Docket Nos: 50-250, 50-251 License Nos: DPR-31, DPR-41 Report No: 05000250/2005002, 05000251/2005002 Licensee: Florida Power & Light Company (FP&L)

Facility: Turkey Point Nuclear Plant, Units 3 & 4 Location: 9760 S. W. 344th Street Florida City, FL 33035 Dates: January 1, 2005 - March 31, 2005 Inspectors: K. Weaver, Senior Resident Inspector M. Barillas, Acting Resident Inspector S. Ninh, Senior Project Engineer S. Rudisail, Project Engineer S. Vias, Senior Reactor Inspector, Team Leader (1R02, 1R17)

M. Scott, Senior Reactor Inspector (1R02, 1R17)

N. Staples, Reactor Inspector (1R02, 1R17)

A. Vargas, Reactor Inspector (1R02, 1R17)

L. Miller, Senior Emergency Preparedness Inspector (Sections 1EP1,1EP4, 4OA1)

J. Kreh, Emergency Preparedness Inspector (1EP1, 4OA1)

Accompanying Personnel: M. Brown, Operations Engineer (1EP1)

J. Shehee, Physical Security Inspector (1EP1)

Approved by: Joel T. Munday, Chief Reactor Projects Branch 3 Division of Reactor Projects Enclosure

SUMMARY OF FINDINGS

IR 05000250/2005-002, 05000251/2005-002; 01/01/2005 - 03/31/2005; Turkey Point Nuclear

Power Plant, Units 3 and 4. Event Followup The report covered a three month period of inspection by resident inspectors, two region based project engineers, four region based inspectors, and two region based emergency preparedness inspectors. One Green self-revealing non-cited violation and two Green licensee-identified violations were identified. The significance of most findings is identified by their color (Green, White, Yellow, Red) using IMC 0609, Significance Determination Process (SDP). Findings for which the SDP does not apply may be Green or be assigned a severity level after NRC management review. The NRC's program for overseeing the safe operation of commercial nuclear power reactors is described in NUREG-1649, Reactor Oversight Process,

Revision 3, dated July 2000.

A. Inspector Identified & Self-Revealing Findings

Cornerstone: Mitigating Systems

  • Green A Green self-revealing Non-Cited Violation (NCV) of 10 CFR 50,

Appendix B, Criterion V was identified for the failure to include adequate instructions in procedures which resulted in two manual reactor trips due to two rod drop events.

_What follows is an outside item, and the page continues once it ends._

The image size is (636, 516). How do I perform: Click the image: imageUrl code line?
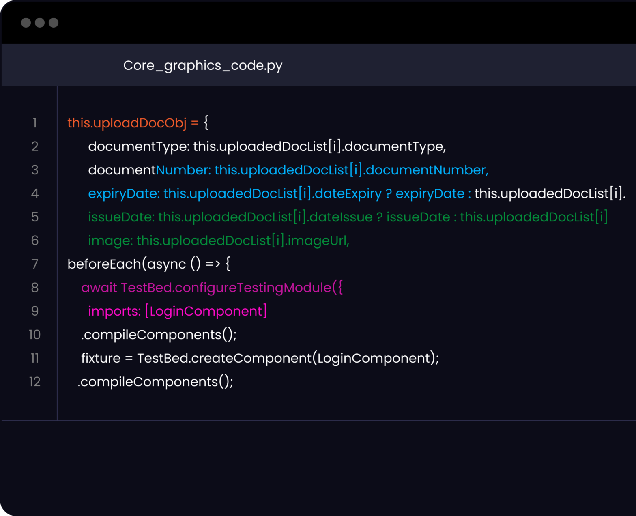218,241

This finding was greater than minor because it involved the procedure quality and adequacy attributes of the initiating events cornerstone and affected the cornerstone objective of limiting the likelihood of those events that upset plant stability and challenge critical safety functions during shutdown and power operations. The finding was analyzed using the Significance Determination Process (SDP) Phase 1, and was determined to be of very low safety significance (Green). While the finding resulted in two events where Shutdown Bank B Rod E-11 dropped into the core and subsequent manual reactor trips due to being in a conditions where Technical Specification 3.0.3 was entered, the finding did not result in the likelihood that mitigation equipment or functions would not be available.

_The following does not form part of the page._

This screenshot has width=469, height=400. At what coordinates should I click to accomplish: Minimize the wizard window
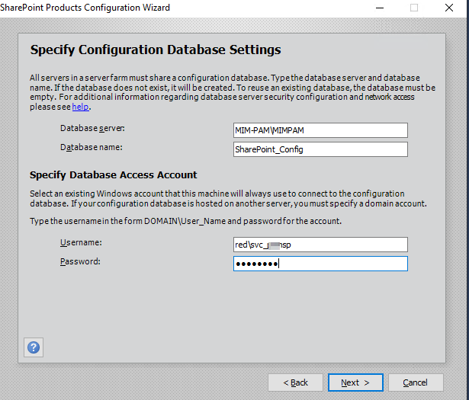(379, 8)
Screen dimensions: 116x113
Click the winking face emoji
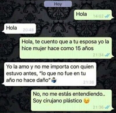click(86, 101)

Licensee Identified Violations

Two violations of very low safety significance, which were identified by the licensee, have been reviewed by the inspectors. Corrective actions taken or planned by the licensee have been entered into the licensees corrective action program. The violation and corrective action tracking number are listed in Section 4OA7 of this report.

REPORT DETAILS

Summary of Plant Status:

At the beginning of the inspection period, Unit 3 was shutdown for repairs to the main turbine generator exciter. On January 6, following maintenance for the main turbine generator exciter, the unit was restarted and achieved 100 percent power on January 8, 2005. On January 28, reactor power was reduced to approximately 58 percent for condenser water box cleaning and returned to 100 percent power on February 2 .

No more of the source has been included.